The credit rating agencies have been specifically asked to deploy adequate systems and policies to ensure that they address any conflict of interest during investment decisions of their own funds or by their top management and employees.

The rating agencies, their employees and key executives have also been asked not to ‘take undue advantage of any price sensitive information that they may have about any company’.

The key executives, such as CEOs and managing directors, would need to take prior approval from the compliance officer for sale or purchase of securities of the companies with which the credit rating agency may have rating-related dealings.

Issuing detailed guidelines for avoidance and handling of 'conflict of interest' by market infrastructure institutions and intermediaries, Sebi said all such entities and associated persons would need to maintain ‘high standards of integrity’ in conduct of their business.
They have also been asked not to use any information received from the clients, under the normal business dealings, for any personal interest and to put in place ‘information barriers’ to block flow of confidential information from one department to another.

While separate 'conflict of interest' guidelines are already in place for different classes of entities, Sebi decided to put in place comprehensive general guidelines for all intermediaries as per the principles set by the International Organisation of Securities Commissions (IOSCO), a grouping of securities regulators from across the world.

Credit rating agencies would need to ensure compliance to the new guidelines by 1 October, the others have been asked to review their existing polices and comply within six months.

Market intermediaries, stock exchanges, clearing corporations and depositories have also been made responsible for educating their 'associated persons' for compliance of these guidelines.

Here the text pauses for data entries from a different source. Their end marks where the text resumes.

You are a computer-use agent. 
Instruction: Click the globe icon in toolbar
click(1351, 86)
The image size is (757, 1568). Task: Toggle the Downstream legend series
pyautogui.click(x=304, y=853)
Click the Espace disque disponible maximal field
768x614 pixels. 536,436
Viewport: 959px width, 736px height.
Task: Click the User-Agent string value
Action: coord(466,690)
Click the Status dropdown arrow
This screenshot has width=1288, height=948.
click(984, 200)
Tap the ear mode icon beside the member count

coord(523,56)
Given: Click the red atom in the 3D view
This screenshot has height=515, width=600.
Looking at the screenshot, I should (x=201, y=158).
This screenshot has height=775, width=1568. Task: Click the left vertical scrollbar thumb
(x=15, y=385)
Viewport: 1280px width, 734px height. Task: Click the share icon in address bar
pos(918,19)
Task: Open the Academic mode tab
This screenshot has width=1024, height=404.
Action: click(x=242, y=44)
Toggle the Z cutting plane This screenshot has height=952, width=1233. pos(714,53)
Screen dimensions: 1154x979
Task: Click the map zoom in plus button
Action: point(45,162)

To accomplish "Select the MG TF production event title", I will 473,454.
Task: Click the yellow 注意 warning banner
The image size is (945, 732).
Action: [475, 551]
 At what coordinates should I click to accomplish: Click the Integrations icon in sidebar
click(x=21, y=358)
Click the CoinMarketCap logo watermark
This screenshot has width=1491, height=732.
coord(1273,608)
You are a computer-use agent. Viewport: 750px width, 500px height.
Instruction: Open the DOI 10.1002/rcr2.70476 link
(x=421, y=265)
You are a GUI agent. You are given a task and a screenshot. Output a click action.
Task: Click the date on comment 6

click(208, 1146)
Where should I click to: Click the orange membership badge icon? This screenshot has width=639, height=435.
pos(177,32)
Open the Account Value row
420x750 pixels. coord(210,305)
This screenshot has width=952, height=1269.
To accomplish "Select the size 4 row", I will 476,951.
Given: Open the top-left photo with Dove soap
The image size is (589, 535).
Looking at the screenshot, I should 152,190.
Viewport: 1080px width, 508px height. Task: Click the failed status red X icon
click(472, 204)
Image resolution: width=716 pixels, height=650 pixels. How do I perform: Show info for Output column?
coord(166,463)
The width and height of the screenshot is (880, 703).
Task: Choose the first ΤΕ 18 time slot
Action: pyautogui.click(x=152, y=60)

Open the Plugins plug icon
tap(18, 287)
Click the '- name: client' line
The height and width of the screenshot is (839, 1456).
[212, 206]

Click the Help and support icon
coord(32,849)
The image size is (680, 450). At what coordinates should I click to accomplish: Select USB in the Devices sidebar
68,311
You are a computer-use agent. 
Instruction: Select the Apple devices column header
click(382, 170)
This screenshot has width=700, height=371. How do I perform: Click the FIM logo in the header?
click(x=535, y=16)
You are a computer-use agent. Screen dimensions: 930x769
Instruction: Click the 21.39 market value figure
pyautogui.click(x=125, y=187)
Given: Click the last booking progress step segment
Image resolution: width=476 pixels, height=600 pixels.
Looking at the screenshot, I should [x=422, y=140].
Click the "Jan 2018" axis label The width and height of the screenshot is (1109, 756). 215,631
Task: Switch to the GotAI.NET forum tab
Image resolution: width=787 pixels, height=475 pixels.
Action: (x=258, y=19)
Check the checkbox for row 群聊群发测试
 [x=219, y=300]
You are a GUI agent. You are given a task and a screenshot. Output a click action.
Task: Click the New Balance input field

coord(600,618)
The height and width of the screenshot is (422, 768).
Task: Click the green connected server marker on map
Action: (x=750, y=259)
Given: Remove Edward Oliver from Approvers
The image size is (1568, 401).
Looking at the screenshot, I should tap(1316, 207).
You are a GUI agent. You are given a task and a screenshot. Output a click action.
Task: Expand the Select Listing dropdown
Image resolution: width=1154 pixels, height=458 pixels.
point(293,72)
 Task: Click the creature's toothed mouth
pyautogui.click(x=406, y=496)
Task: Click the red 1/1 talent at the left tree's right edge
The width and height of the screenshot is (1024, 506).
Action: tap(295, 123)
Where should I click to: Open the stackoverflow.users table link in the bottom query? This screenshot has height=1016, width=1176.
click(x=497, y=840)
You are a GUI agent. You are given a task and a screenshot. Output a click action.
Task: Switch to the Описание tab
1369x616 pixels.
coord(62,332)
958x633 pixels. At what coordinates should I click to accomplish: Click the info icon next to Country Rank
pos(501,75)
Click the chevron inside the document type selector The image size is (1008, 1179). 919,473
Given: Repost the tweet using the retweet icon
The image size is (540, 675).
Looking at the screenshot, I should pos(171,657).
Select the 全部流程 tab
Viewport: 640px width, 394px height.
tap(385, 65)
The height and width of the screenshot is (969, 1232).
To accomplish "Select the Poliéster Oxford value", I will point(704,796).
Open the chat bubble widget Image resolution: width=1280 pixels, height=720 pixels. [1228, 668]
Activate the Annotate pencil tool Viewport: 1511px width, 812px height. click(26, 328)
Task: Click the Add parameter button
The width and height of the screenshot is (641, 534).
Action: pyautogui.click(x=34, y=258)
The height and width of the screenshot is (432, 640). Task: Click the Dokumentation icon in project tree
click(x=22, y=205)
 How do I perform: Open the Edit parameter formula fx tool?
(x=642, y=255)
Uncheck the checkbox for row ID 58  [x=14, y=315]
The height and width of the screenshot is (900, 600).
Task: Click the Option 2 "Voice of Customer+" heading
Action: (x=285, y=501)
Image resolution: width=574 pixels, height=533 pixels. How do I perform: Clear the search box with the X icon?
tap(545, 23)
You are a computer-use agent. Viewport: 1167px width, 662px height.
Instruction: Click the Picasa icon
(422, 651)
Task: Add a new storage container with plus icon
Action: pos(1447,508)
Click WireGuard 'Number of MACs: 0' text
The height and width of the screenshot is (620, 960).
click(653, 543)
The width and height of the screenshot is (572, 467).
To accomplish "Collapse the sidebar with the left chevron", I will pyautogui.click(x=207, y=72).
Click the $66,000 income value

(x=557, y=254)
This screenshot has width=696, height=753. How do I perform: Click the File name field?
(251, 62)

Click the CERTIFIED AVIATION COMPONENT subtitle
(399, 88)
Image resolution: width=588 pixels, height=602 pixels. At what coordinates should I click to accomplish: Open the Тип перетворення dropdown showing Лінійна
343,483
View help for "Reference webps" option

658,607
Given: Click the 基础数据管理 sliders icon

All these entities and associated persons would need to lay down, with active involvement of senior management, policies and internal procedures to identify and avoid or to deal or manage actual or potential conflict of interest. They would also need to develop an internal code of conduct governing operations and formulate standards of appropriate conduct in the performance of their activities, and ensure to communicate such policies, procedures and code to all concerned.